JIT (Just-In-Time) Liquidity

In concentrated liquidity AMMs like Uniswap v3, bots can observe large incoming swaps, add a large amount of concentrated liquidity in the exact price range just before the swap executes (earning the swap fees), and immediately remove that liquidity after the swap. This "just-in-time" liquidity earns fees without actually providing long-duration liquidity to the pool.

How to Protect Yourself from MEV

Use Private RPC / Flashbots Protect

The primary protection against sandwich attacks is routing your transactions through a private mempool rather than the public mempool. Flashbots Protect (flashbots.net/protect) and similar services (MEV Blocker, 1inch Fusion) route your transactions directly to validators without exposing them to the public mempool, preventing front-running bots from seeing your pending transaction before it is confirmed. This is the single most effective MEV protection for DeFi users. Most major wallets (MetaMask, Rabby) support custom RPC endpoints — add the Flashbots Protect RPC to eliminate mempool-based MEV exposure.

Set a Tight Slippage Tolerance

Sandwich bots are constrained by your slippage tolerance setting. If you set 0.1% slippage tolerance, the bot cannot sandwich you profitably unless the profit from sandwiching exceeds the gas cost of the two bot transactions — which becomes uneconomical for most small-to-medium trades. However, setting slippage too low can cause your transaction to revert in volatile markets. For most trades, 0.3–0.5% is a reasonable balance between slippage protection and transaction success rate for mainstream tokens on high-liquidity pools.

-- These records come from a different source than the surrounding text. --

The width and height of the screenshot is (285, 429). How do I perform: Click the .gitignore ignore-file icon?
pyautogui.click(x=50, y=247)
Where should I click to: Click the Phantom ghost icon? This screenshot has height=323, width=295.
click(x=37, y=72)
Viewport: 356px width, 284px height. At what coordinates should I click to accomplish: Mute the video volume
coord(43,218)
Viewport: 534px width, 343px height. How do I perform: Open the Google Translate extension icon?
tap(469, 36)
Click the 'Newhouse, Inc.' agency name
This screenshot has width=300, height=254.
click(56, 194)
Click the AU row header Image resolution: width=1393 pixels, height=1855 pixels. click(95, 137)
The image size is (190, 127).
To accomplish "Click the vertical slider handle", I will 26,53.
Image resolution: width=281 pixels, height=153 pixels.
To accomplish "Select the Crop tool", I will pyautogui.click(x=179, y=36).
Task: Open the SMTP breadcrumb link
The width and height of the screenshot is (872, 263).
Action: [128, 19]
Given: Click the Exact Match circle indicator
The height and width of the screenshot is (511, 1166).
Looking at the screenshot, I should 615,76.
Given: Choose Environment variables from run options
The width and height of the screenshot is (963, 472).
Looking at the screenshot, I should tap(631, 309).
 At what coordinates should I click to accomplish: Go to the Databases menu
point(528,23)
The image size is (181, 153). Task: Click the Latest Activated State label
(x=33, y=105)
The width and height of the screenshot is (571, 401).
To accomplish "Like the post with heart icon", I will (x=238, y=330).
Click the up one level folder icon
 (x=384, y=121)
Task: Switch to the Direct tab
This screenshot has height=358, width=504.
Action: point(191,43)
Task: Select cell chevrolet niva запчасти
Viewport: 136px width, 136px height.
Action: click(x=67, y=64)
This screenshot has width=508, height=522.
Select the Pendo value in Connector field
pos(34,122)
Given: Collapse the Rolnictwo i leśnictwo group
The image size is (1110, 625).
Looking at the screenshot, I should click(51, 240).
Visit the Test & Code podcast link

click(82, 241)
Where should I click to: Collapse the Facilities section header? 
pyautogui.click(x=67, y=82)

Use DEX Aggregators with MEV Protection

1inch Fusion, CowSwap, and Paraswap Delta all route trades through private order flow systems that batch user orders and settle them via solvers who compete to offer the best execution price, eliminating the public mempool exposure that enables sandwich attacks. These aggregators often achieve better prices than direct DEX swaps while also providing MEV protection.

Trade on High-Liquidity Pools

Larger liquidity pools mean your trade has less price impact per dollar — reducing the sandwich profit margin and making your transaction less attractive to bots. For major token pairs (ETH/USDC, BTC/USDC, ETH/USDT), using the highest-liquidity Uniswap or Curve pool significantly reduces sandwich risk compared to using smaller pools for the same trade.

The Broader MEV Ecosystem

The Ethereum community, through Flashbots, has developed mechanisms (MEV-Boost, SUAVE) to make MEV more transparent and reduce its harmful effects on users. MEV-Boost allows validators to outsource block building to professional block builders who optimise transaction ordering for maximum MEV extraction — distributing the MEV revenue between searchers, builders, and validators rather than having validators capture it all directly. While this does not eliminate MEV, it creates a more efficient and somewhat more competitive market for MEV extraction that is gradually reducing the most harmful user-facing impacts.

Summary

MEV and sandwich attacks represent a hidden tax on DeFi users who are unaware of the public mempool's transparency. For ordinary retail traders making DEX swaps, the practical defences are simple and effective: use Flashbots Protect RPC, set reasonable slippage tolerances, and prefer MEV-protected aggregators like CowSwap or 1inch Fusion for larger trades. Understanding MEV also provides insight into why DeFi pricing can sometimes appear unfavourable compared to CEX prices — some of that "slippage" is not random but systematic extraction by a sophisticated MEV ecosystem that operates continuously and automatically.